Cuando salió del interior del baño, oyó que el resto de la familia ya estaba en la mesa. Como siempre el doctor a la cabecera, a su derecha su esposa, a su izquierda su suegra Teresa, Tati o abu para él. Al lado de su madre, Santiago y la silla que estaba reservada para él al lado de su abuela.

-Roberta, pueden servir- dijo Felicitas con buen tono, al ama de llaves que esperaba por detrás. Como siempre.

-Ya doy aviso en la cocina señora, respondió lacónica la empleada.

-Cuando termine con eso, suba y verifique que la bebé siga durmiendo por favor.

-Sí señora Fefe, tal y como le decían todos los empleados de la estancia. ”Señora Fefe para servirle” era el complemento.

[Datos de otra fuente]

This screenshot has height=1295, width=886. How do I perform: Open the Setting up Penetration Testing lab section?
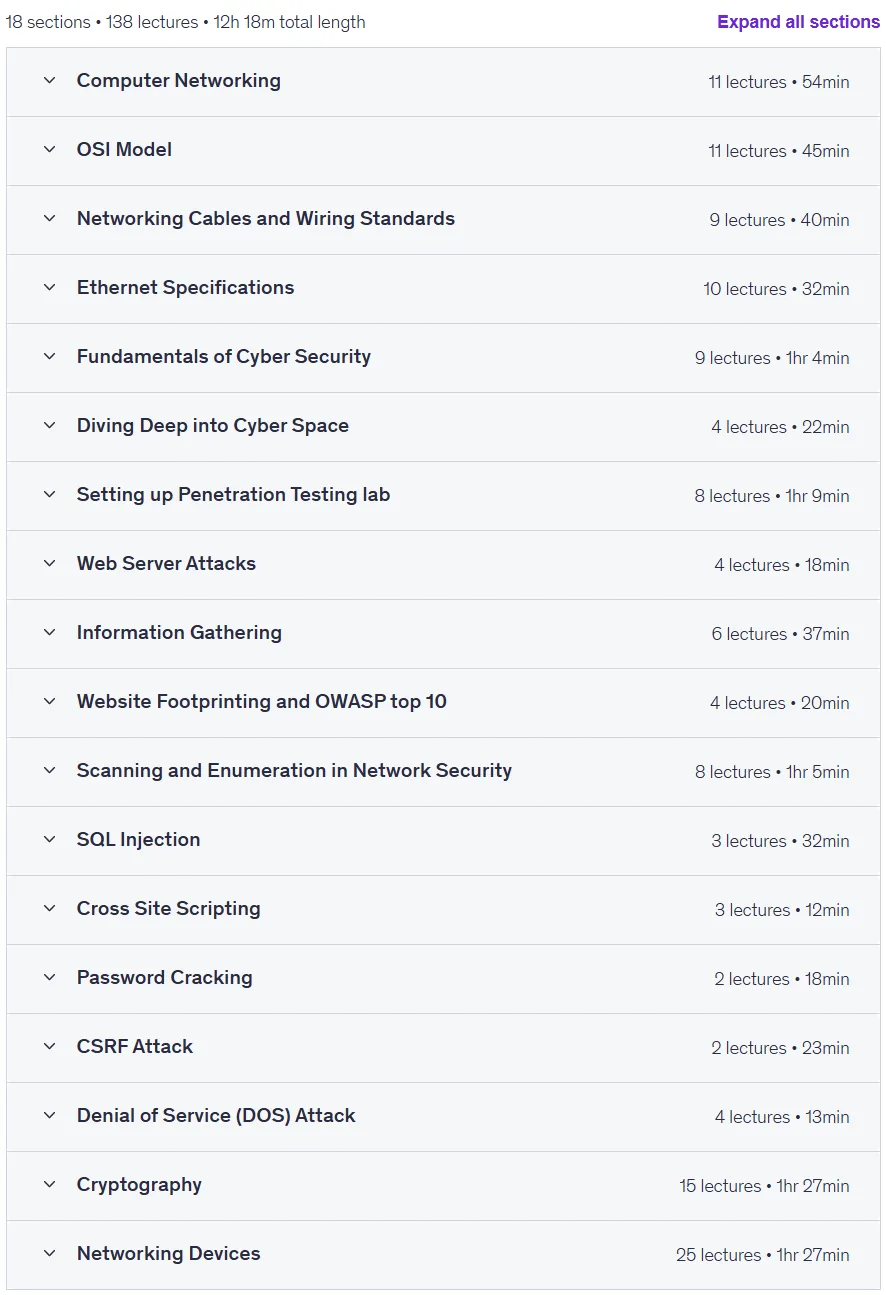[x=443, y=496]
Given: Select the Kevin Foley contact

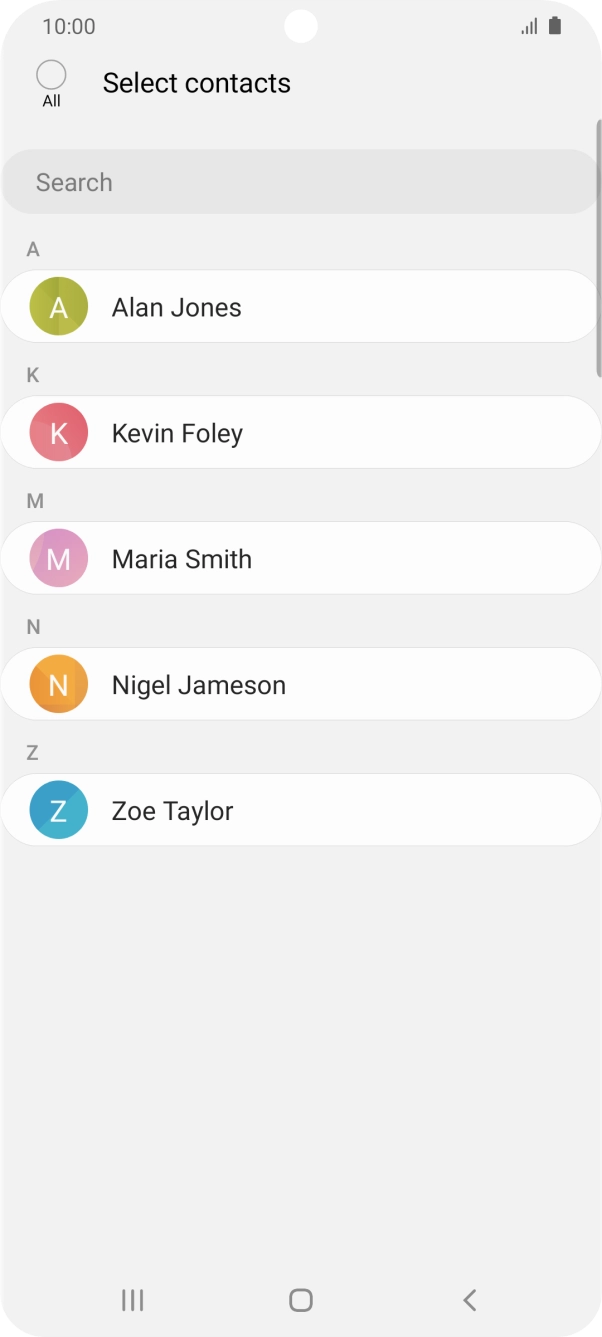Looking at the screenshot, I should coord(300,432).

-Fefe, mañana los llevaré de vuelta a Buenos Aires. Tengo que volver para estar temprano el lunes que me están entregando semillas y la última vez a Hilario le dejaron cualquier cosa.

-Como a vos te parezca mi vida. Dijo dulcemente Felicitas, como siempre trataba a su esposo.

La cena transcurrió sin mayores comentarios, como ocurría habitualmente en la casa de los Urquiza. El diálogo no era algo que se diera de modo natural, salvo cuando el matrimonio conversaba a solas.

Más de una vez Augusto había caminado por los pasillos, sobre todo del departamento de Rodríguez Peña para escuchar conversar de madrugada a sus padres.

De hecho todavía resonaba en su cabeza la frase de su madre de la semana anterior.

-Tenés que consultar por esos dolores de cabeza Quique.